Make SURE that you've run `set_filters.sh` at the project base. This will make sure that you don't accidentally commit any `ipynb` output fields into the repository. You can check to make sure the filters are working by running `git diff` on any notebook file that has output in it: all `output` and `metadata` fields should remain blank.

# Creating a Pull Request

These instructions generally apply to [Autodesk/molecular-design-toolkit](https://github.com/Autodesk/molecular-design-toolkit),
[Autodesk/py-cloud-compute-cannon](https://github.com/Autodesk/py-cloud-compute-cannon), and [Autodesk/notebook-molecular-visualization](https://github.com/Autodesk/notebook-molecular-visualization).

This is only for project maintainers - everyone else should use PRs.
1. Group all changes in a single branch.
1. Run tests in `moldesign/_tests` with `py.test -n NCORES` where `NCORES` is the number of jobs to run simultanously.
2. Create a pull-request for the appropriate branch in Autodesk/molecular-design-toolkit


# Maintainers: Accepting a PR

Work can be merged into `master` or a feature branch, as appropriate. Don't merge broken code
into master, but it doesn't need to be totally production-ready either: only releases (below)
are considered "stable".

1. Review the code.
1. Make sure that there's appropriate functional tests.
1. Run all tests.
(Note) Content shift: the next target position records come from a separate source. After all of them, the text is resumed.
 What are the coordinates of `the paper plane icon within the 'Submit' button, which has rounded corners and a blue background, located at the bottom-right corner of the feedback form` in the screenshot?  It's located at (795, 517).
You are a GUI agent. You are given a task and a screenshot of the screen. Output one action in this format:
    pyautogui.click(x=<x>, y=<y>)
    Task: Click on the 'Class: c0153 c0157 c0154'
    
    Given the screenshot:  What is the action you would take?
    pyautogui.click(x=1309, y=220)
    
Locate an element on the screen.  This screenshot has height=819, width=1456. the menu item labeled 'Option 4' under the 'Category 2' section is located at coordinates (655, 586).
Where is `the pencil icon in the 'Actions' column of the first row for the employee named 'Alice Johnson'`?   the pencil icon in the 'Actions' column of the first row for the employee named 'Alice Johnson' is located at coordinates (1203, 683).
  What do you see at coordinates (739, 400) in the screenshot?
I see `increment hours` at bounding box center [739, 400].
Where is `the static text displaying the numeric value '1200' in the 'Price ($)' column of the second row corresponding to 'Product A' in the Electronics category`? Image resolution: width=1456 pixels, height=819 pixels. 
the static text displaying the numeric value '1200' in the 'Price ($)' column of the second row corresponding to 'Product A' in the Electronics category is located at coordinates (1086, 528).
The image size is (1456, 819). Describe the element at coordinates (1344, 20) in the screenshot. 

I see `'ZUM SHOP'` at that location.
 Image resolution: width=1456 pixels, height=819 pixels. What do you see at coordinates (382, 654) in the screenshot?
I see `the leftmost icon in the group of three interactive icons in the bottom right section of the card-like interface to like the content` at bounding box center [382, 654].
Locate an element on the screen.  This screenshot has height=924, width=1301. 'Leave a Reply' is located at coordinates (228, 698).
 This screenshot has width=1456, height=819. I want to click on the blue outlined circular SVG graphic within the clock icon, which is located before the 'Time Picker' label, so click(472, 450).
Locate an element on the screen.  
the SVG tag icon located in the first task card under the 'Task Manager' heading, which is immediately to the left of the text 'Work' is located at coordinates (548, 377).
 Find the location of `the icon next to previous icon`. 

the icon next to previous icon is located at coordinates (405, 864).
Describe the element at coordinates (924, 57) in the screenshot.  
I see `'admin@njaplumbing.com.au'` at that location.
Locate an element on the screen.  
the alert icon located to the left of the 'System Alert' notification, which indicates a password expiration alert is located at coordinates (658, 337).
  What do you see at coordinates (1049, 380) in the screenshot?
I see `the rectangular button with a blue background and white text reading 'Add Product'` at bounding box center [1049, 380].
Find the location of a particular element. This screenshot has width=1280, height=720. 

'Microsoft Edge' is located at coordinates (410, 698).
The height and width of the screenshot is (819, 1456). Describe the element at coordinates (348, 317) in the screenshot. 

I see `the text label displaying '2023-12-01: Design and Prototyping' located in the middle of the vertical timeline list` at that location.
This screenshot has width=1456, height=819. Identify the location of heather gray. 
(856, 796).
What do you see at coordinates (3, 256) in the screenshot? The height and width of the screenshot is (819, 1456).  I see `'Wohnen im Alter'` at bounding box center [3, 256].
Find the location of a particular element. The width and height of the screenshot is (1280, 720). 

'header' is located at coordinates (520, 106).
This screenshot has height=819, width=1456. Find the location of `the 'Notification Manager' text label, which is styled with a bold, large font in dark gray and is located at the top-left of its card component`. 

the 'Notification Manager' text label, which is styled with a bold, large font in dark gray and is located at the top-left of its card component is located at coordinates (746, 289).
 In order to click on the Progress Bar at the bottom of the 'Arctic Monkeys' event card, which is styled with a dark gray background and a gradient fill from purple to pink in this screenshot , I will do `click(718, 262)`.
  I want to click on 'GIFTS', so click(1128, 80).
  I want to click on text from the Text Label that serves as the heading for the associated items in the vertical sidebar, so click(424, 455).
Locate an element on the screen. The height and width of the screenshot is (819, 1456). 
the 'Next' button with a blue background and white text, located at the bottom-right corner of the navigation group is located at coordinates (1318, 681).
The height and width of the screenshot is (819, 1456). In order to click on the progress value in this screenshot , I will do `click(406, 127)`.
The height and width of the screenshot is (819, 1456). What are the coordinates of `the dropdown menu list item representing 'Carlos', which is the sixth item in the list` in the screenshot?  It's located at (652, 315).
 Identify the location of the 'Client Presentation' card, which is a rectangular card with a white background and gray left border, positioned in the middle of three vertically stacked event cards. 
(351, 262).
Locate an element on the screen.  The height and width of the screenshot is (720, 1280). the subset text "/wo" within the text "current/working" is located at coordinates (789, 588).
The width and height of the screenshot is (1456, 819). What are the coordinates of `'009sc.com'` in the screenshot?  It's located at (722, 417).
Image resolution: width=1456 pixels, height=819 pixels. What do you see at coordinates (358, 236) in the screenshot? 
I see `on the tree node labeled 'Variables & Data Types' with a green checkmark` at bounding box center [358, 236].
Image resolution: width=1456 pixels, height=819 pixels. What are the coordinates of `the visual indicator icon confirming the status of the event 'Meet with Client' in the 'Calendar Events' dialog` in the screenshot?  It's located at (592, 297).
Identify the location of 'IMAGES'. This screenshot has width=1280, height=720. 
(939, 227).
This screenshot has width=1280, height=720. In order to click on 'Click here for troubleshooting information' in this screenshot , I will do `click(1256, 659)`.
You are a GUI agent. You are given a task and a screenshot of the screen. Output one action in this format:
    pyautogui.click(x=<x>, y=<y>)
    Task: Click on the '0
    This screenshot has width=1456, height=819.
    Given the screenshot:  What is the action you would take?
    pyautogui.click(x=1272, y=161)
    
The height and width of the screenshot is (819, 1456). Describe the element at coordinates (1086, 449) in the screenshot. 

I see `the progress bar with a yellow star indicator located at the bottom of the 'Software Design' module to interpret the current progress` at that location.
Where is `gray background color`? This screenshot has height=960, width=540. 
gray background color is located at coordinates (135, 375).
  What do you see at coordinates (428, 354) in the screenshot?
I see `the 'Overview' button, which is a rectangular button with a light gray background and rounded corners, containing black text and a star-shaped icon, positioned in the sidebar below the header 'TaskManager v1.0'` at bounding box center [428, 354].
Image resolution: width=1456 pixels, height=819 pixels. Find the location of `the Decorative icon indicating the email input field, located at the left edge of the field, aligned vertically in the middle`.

They don't all *necessarily* need to pass, but you need to undertand why what's passing and what's not.
1. Run any example notebooks that might be affected by the PR.


# Maintainers: Creating a new release

Decide on the new version number (using [semantic versioning](http://semver.org/)).

Everything here is HIGHLY PRELIMINARY!!! This will be a lot easier once Travis/Jenkins is up.

1. Make sure all changes have been PR'd into master
1. Check out a clean copy of master
1. Run `check-manifest` at project root to make sure the distribution will include the necessary files.
1. Increment the `default_version_tag` field in `moldesign.compute.config`, and commit the change
1. Tag your local branch with the release number: `git tag [version]` (note: delete this tag with `git tag rm [version]` if you need to abort the release)
4. Build new docker images: `cd docker_images; ./dockermake.py --all --repo docker.io/Autodesk/moldesign: --tag [version]`
1. Confirm that all tests are passing *with and without* locally installed dependencies (pyscf, openbabel, etc)
1. Confirm that all tutorial and example notebooks run without errors.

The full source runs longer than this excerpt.